- Film poster
- Directed by: Alexander Farah
- Written by: Alexander Farah
- Produced by: Joaquin Cardoner
- Starring: Elyas Rahimi Mahan Mohammadinasab Massey Ahmar
- Cinematography: Farhad Ghaderi
- Edited by: Alexander Farah
- Music by: Cyrus Reynolds
- Production companies: Boldly Nimruz Section 80 Wallop Film
- Release date: September 6, 2024 (TIFF);
- Running time: 18 minutes
- Country: Canada
- Languages: English; Dari / Persian;

= One Day This Kid =

2024 Canadian short film directed by Alexandre Farah

One Day This Kid is a 2024 Canadian short drama film, written and directed by Alexander Farah and released in 2024. Inspired by David Wojnarowicz's artwork Untitled (One Day This Kid...), the film centres on Hamed (Elyas Rahimi), a young Afghan Canadian boy who is struggling to come to terms with being gay against the disapproval of his immigrant parents.
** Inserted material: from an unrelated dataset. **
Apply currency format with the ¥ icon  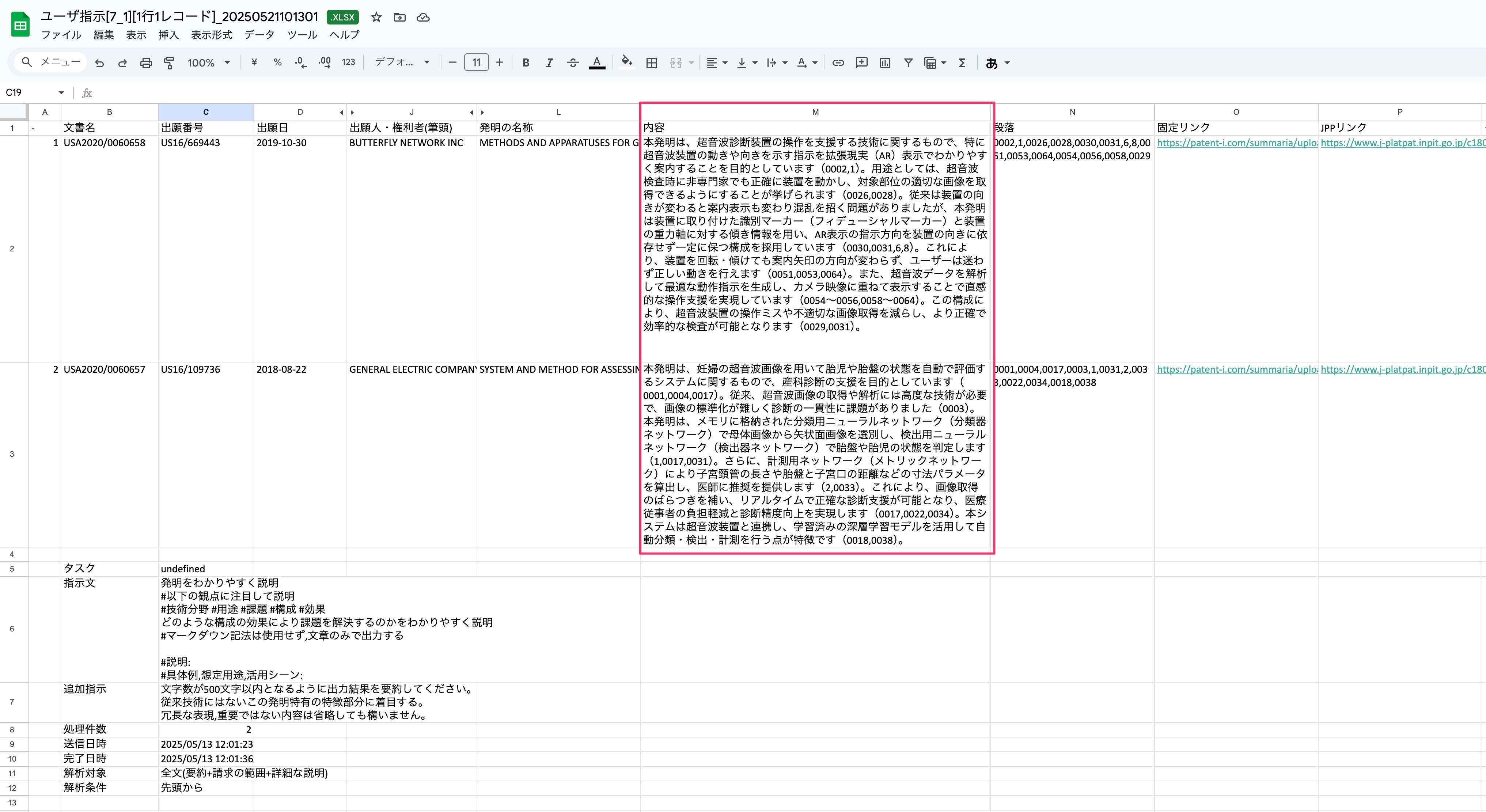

The cast also includes Massey Ahmar, Phil Boutros, Justin Cardas, Navid Charkhi, Ashaan Dhillon, Ben Drysdale, Massoud Hashmi, Roohafza Hazrat, Maestro Porus Irani, Shadi Janho, Yuvraj Kalsi, Aydin Malekooti, Mahan Mohammadinasab, Tahera Rahimi, Mostafa Shaker, Panthea Vatandoost and Areen Yadav in supporting roles.

The film premiered at the 2024 Toronto International Film Festival. It was later screened at the Chilliwack Independent Film Festival, where it won the award for best live action short film.

The film was named to TIFF's annual Canada's Top Ten list for 2024. It was later screened at the 2025 South by Southwest film festival, where it won the Narrative Short award. That year, the film also won the Iris Prize. It also won the award for Best Short Film at the 2026 Sundar Prize Film Festival.